- **Task to carry out**:
Repeat the lines below without any change, from the line containing "Select the Fenêtres" up to and including the line containing "click(823, 21)".

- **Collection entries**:
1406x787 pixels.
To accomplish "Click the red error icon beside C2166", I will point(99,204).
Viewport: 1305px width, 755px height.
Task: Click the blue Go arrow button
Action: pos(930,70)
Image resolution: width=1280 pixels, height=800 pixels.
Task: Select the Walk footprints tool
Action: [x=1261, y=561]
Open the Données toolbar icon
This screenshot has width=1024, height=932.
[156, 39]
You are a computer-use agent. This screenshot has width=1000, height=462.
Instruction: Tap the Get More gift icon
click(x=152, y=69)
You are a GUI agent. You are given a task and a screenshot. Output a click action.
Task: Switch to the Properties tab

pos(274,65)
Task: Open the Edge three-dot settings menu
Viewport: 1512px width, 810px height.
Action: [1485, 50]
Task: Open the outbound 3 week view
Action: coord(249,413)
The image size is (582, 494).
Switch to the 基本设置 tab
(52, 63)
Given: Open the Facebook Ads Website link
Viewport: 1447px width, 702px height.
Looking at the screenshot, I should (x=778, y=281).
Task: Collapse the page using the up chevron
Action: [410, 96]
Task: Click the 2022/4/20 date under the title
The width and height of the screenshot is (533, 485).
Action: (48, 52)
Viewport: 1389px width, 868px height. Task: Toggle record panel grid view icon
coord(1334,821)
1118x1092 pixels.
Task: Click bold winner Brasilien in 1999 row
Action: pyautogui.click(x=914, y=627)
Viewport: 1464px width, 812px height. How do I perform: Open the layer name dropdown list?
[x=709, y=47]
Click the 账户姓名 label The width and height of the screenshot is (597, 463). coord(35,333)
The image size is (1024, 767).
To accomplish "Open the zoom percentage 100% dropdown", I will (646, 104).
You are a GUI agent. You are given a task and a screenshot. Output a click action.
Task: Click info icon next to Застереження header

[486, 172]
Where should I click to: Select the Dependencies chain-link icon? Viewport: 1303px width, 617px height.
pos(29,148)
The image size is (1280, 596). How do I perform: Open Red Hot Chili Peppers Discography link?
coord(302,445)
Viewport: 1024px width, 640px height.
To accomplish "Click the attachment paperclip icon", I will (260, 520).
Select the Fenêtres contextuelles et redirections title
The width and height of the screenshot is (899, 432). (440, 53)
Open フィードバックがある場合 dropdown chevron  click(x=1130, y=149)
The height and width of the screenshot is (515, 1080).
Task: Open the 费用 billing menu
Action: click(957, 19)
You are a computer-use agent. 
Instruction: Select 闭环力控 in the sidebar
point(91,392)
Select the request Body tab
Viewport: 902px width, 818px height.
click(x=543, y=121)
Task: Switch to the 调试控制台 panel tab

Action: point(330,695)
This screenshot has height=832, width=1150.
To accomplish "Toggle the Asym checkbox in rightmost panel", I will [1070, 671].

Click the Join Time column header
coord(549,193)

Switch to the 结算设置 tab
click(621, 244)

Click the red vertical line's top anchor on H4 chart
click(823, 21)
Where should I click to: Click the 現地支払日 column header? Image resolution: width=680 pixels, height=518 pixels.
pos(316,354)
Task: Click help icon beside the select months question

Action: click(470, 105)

- **Response**:
Select the Fenêtres contextuelles et redirections title
The width and height of the screenshot is (899, 432). (440, 53)
Open フィードバックがある場合 dropdown chevron  click(x=1130, y=149)
The height and width of the screenshot is (515, 1080).
Task: Open the 费用 billing menu
Action: click(957, 19)
You are a computer-use agent. 
Instruction: Select 闭环力控 in the sidebar
point(91,392)
Select the request Body tab
Viewport: 902px width, 818px height.
click(x=543, y=121)
Task: Switch to the 调试控制台 panel tab

Action: point(330,695)
This screenshot has height=832, width=1150.
To accomplish "Toggle the Asym checkbox in rightmost panel", I will [1070, 671].

Click the Join Time column header
coord(549,193)

Switch to the 结算设置 tab
click(621, 244)

Click the red vertical line's top anchor on H4 chart
click(823, 21)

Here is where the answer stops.